### To be done
Rewrite the records below as a numbered list, one line per item, and leave out the blank lines.

### Dataset records
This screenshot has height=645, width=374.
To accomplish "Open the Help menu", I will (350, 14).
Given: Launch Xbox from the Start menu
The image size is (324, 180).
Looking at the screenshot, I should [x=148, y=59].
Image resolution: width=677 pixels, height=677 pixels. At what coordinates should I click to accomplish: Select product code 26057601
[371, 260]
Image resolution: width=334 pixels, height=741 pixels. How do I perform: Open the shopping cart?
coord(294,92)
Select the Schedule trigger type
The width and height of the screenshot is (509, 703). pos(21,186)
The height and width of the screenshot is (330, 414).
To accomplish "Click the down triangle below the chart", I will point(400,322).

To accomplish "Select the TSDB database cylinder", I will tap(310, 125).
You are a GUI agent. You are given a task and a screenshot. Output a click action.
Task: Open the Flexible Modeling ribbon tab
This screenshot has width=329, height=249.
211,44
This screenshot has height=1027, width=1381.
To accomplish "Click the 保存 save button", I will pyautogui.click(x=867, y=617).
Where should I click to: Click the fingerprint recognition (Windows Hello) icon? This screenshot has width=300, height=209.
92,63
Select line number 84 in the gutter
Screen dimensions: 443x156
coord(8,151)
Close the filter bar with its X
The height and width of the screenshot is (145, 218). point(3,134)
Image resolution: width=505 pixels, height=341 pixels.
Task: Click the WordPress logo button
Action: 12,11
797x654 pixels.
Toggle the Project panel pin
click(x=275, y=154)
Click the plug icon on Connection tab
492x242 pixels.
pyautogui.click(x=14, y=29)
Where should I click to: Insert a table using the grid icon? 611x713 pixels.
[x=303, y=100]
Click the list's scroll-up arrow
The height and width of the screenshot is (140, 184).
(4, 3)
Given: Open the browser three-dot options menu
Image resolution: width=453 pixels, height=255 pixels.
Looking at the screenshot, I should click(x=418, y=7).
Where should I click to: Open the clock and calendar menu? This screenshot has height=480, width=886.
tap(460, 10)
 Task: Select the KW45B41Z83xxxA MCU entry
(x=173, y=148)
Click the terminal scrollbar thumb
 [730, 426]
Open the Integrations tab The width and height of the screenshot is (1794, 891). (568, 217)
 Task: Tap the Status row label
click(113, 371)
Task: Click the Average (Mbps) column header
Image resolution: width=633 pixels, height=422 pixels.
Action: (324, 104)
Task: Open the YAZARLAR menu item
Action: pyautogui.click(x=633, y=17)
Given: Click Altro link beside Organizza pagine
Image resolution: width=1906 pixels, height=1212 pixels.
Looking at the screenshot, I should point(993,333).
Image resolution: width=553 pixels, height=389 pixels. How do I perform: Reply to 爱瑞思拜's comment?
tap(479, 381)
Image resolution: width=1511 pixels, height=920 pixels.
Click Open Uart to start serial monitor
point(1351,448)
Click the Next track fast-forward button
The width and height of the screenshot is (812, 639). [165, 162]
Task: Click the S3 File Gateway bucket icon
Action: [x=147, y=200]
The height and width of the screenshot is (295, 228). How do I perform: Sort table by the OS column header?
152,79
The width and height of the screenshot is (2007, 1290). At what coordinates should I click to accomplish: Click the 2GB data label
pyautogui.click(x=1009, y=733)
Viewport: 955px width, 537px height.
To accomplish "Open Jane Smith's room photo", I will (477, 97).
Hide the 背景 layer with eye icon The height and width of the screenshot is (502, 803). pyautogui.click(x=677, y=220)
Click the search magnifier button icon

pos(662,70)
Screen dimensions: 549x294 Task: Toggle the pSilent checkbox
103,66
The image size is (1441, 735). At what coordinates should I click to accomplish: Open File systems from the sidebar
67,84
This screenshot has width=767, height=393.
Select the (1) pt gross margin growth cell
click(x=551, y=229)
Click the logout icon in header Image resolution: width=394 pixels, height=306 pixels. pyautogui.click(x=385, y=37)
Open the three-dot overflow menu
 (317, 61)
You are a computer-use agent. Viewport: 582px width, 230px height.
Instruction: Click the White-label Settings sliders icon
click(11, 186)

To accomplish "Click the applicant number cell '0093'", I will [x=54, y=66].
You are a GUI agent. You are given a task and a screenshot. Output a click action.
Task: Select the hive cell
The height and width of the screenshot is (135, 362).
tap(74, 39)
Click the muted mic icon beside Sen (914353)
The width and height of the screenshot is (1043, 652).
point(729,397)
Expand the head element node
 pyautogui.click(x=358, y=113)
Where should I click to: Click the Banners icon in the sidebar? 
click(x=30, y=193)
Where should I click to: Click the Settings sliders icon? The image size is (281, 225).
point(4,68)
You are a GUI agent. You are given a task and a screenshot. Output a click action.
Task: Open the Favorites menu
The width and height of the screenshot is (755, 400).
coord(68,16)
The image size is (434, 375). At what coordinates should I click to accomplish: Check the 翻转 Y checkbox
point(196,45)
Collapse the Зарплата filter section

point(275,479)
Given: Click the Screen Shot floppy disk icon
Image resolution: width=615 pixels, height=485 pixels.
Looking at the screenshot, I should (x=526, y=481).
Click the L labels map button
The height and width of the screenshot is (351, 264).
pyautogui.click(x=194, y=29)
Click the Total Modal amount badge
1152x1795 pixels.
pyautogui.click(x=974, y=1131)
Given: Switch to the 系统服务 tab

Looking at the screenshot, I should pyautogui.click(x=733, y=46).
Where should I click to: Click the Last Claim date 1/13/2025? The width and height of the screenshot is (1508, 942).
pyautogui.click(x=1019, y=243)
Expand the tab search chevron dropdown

### Output below
1. This screenshot has height=645, width=374.
2. To accomplish "Open the Help menu", I will (350, 14).
3. Given: Launch Xbox from the Start menu
4. The image size is (324, 180).
5. Looking at the screenshot, I should [x=148, y=59].
6. Image resolution: width=677 pixels, height=677 pixels. At what coordinates should I click to accomplish: Select product code 26057601
7. [371, 260]
8. Image resolution: width=334 pixels, height=741 pixels. How do I perform: Open the shopping cart?
9. coord(294,92)
10. Select the Schedule trigger type
11. The width and height of the screenshot is (509, 703). pos(21,186)
12. The height and width of the screenshot is (330, 414).
13. To accomplish "Click the down triangle below the chart", I will point(400,322).
14. To accomplish "Select the TSDB database cylinder", I will tap(310, 125).
15. You are a GUI agent. You are given a task and a screenshot. Output a click action.
16. Task: Open the Flexible Modeling ribbon tab
17. This screenshot has width=329, height=249.
18. 211,44
19. This screenshot has height=1027, width=1381.
20. To accomplish "Click the 保存 save button", I will pyautogui.click(x=867, y=617).
21. Where should I click to: Click the fingerprint recognition (Windows Hello) icon? This screenshot has width=300, height=209.
22. 92,63
23. Select line number 84 in the gutter
24. Screen dimensions: 443x156
25. coord(8,151)
26. Close the filter bar with its X
27. The height and width of the screenshot is (145, 218). point(3,134)
28. Image resolution: width=505 pixels, height=341 pixels.
29. Task: Click the WordPress logo button
30. Action: 12,11
31. 797x654 pixels.
32. Toggle the Project panel pin
33. click(x=275, y=154)
34. Click the plug icon on Connection tab
35. 492x242 pixels.
36. pyautogui.click(x=14, y=29)
37. Where should I click to: Insert a table using the grid icon? 611x713 pixels.
38. [x=303, y=100]
39. Click the list's scroll-up arrow
40. The height and width of the screenshot is (140, 184).
41. (4, 3)
42. Given: Open the browser three-dot options menu
43. Image resolution: width=453 pixels, height=255 pixels.
44. Looking at the screenshot, I should click(x=418, y=7).
45. Where should I click to: Open the clock and calendar menu? This screenshot has height=480, width=886.
46. tap(460, 10)
47.  Task: Select the KW45B41Z83xxxA MCU entry
48. (x=173, y=148)
49. Click the terminal scrollbar thumb
50.  [730, 426]
51. Open the Integrations tab The width and height of the screenshot is (1794, 891). (568, 217)
52.  Task: Tap the Status row label
53. click(113, 371)
54. Task: Click the Average (Mbps) column header
55. Image resolution: width=633 pixels, height=422 pixels.
56. Action: (324, 104)
57. Task: Open the YAZARLAR menu item
58. Action: pyautogui.click(x=633, y=17)
59. Given: Click Altro link beside Organizza pagine
60. Image resolution: width=1906 pixels, height=1212 pixels.
61. Looking at the screenshot, I should point(993,333).
62. Image resolution: width=553 pixels, height=389 pixels. How do I perform: Reply to 爱瑞思拜's comment?
63. tap(479, 381)
64. Image resolution: width=1511 pixels, height=920 pixels.
65. Click Open Uart to start serial monitor
66. point(1351,448)
67. Click the Next track fast-forward button
68. The width and height of the screenshot is (812, 639). [165, 162]
69. Task: Click the S3 File Gateway bucket icon
70. Action: [x=147, y=200]
71. The height and width of the screenshot is (295, 228). How do I perform: Sort table by the OS column header?
72. 152,79
73. The width and height of the screenshot is (2007, 1290). At what coordinates should I click to accomplish: Click the 2GB data label
74. pyautogui.click(x=1009, y=733)
75. Viewport: 955px width, 537px height.
76. To accomplish "Open Jane Smith's room photo", I will (477, 97).
77. Hide the 背景 layer with eye icon The height and width of the screenshot is (502, 803). pyautogui.click(x=677, y=220)
78. Click the search magnifier button icon
79. pos(662,70)
80. Screen dimensions: 549x294 Task: Toggle the pSilent checkbox
81. 103,66
82. The image size is (1441, 735). At what coordinates should I click to accomplish: Open File systems from the sidebar
83. 67,84
84. This screenshot has width=767, height=393.
85. Select the (1) pt gross margin growth cell
86. click(x=551, y=229)
87. Click the logout icon in header Image resolution: width=394 pixels, height=306 pixels. pyautogui.click(x=385, y=37)
88. Open the three-dot overflow menu
89.  (317, 61)
90. You are a computer-use agent. Viewport: 582px width, 230px height.
91. Instruction: Click the White-label Settings sliders icon
92. click(11, 186)
93. To accomplish "Click the applicant number cell '0093'", I will [x=54, y=66].
94. You are a GUI agent. You are given a task and a screenshot. Output a click action.
95. Task: Select the hive cell
96. The height and width of the screenshot is (135, 362).
97. tap(74, 39)
98. Click the muted mic icon beside Sen (914353)
99. The width and height of the screenshot is (1043, 652).
100. point(729,397)
101. Expand the head element node
102.  pyautogui.click(x=358, y=113)
103. Where should I click to: Click the Banners icon in the sidebar? 
104. click(x=30, y=193)
105. Where should I click to: Click the Settings sliders icon? The image size is (281, 225).
106. point(4,68)
107. You are a GUI agent. You are given a task and a screenshot. Output a click action.
108. Task: Open the Favorites menu
109. The width and height of the screenshot is (755, 400).
110. coord(68,16)
111. The image size is (434, 375). At what coordinates should I click to accomplish: Check the 翻转 Y checkbox
112. point(196,45)
113. Collapse the Зарплата filter section
114. point(275,479)
115. Given: Click the Screen Shot floppy disk icon
116. Image resolution: width=615 pixels, height=485 pixels.
117. Looking at the screenshot, I should (x=526, y=481).
118. Click the L labels map button
119. The height and width of the screenshot is (351, 264).
120. pyautogui.click(x=194, y=29)
121. Click the Total Modal amount badge
122. 1152x1795 pixels.
123. pyautogui.click(x=974, y=1131)
124. Given: Switch to the 系统服务 tab
125. Looking at the screenshot, I should pyautogui.click(x=733, y=46).
126. Where should I click to: Click the Last Claim date 1/13/2025? The width and height of the screenshot is (1508, 942).
127. pyautogui.click(x=1019, y=243)
128. Expand the tab search chevron dropdown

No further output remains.